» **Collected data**

◇ ◇ ◇ ◇ ◇ ◇ ◇

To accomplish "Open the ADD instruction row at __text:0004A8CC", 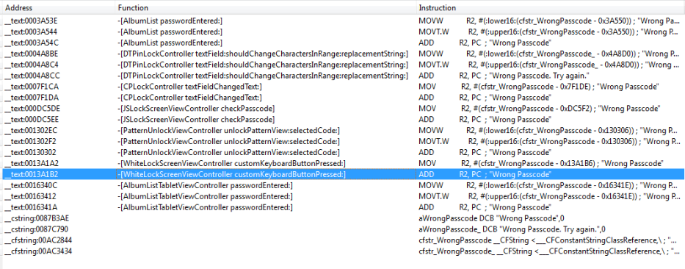I will [342, 75].
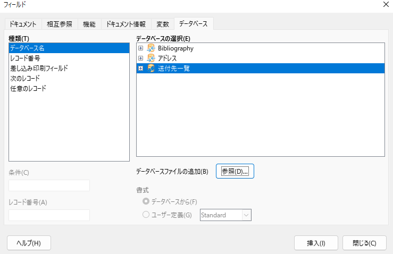The height and width of the screenshot is (254, 393).
Task: Select the ユーザー定義 radio button
Action: [x=146, y=215]
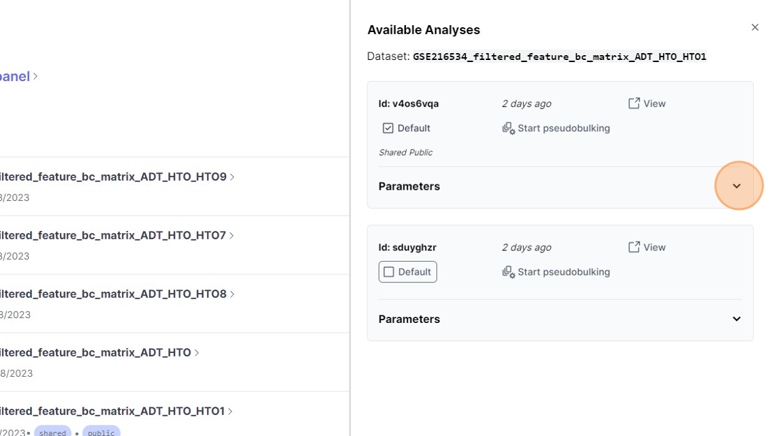Click chevron next to ADT_HTO_HTO1 dataset
This screenshot has height=436, width=781.
231,412
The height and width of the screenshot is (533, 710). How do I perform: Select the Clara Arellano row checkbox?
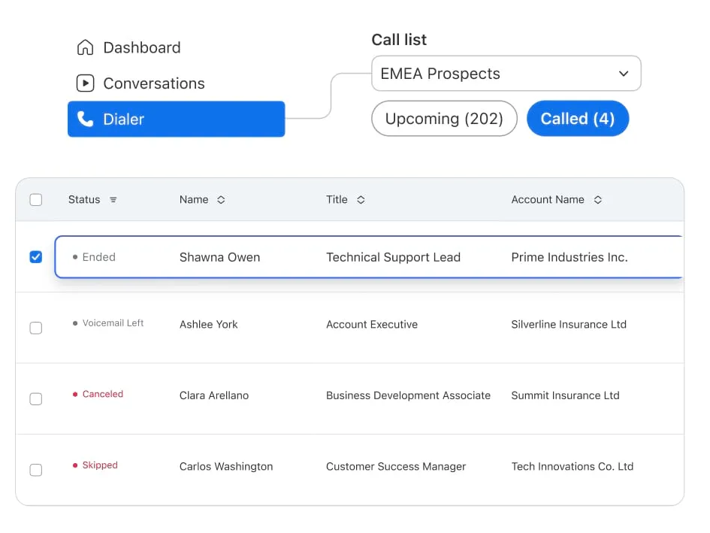[36, 399]
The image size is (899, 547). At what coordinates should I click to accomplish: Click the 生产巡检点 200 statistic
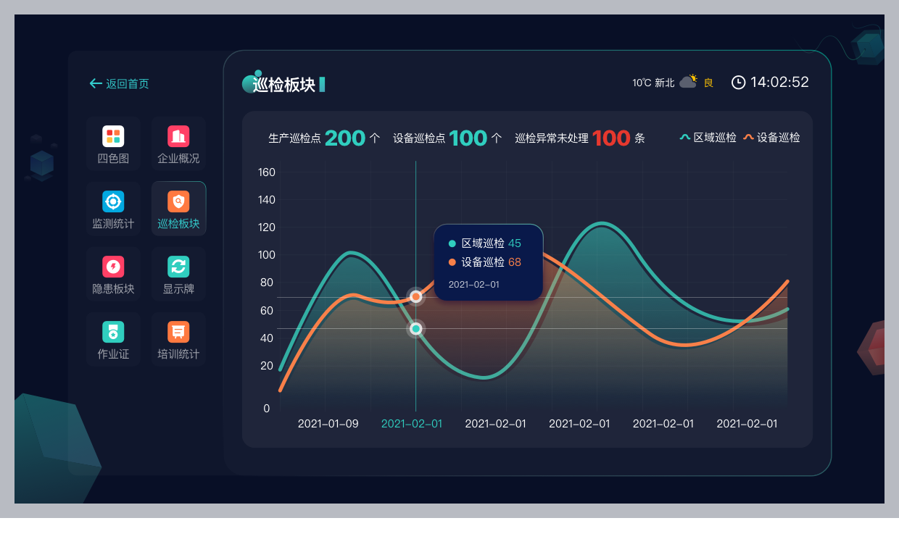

◇ ◇ ◇ ◇ ◇ ◇ ◇

» **Task**
The line containing "The height and width of the screenshot is (533, 710)." marks the start: set down exactly that line and every line after it through the last line of the data, without any pictures.

» **Written reply**
The height and width of the screenshot is (533, 710). How do I perform: Select the Clara Arellano row checkbox?
[36, 399]
The image size is (899, 547). At what coordinates should I click to accomplish: Click the 生产巡检点 200 statistic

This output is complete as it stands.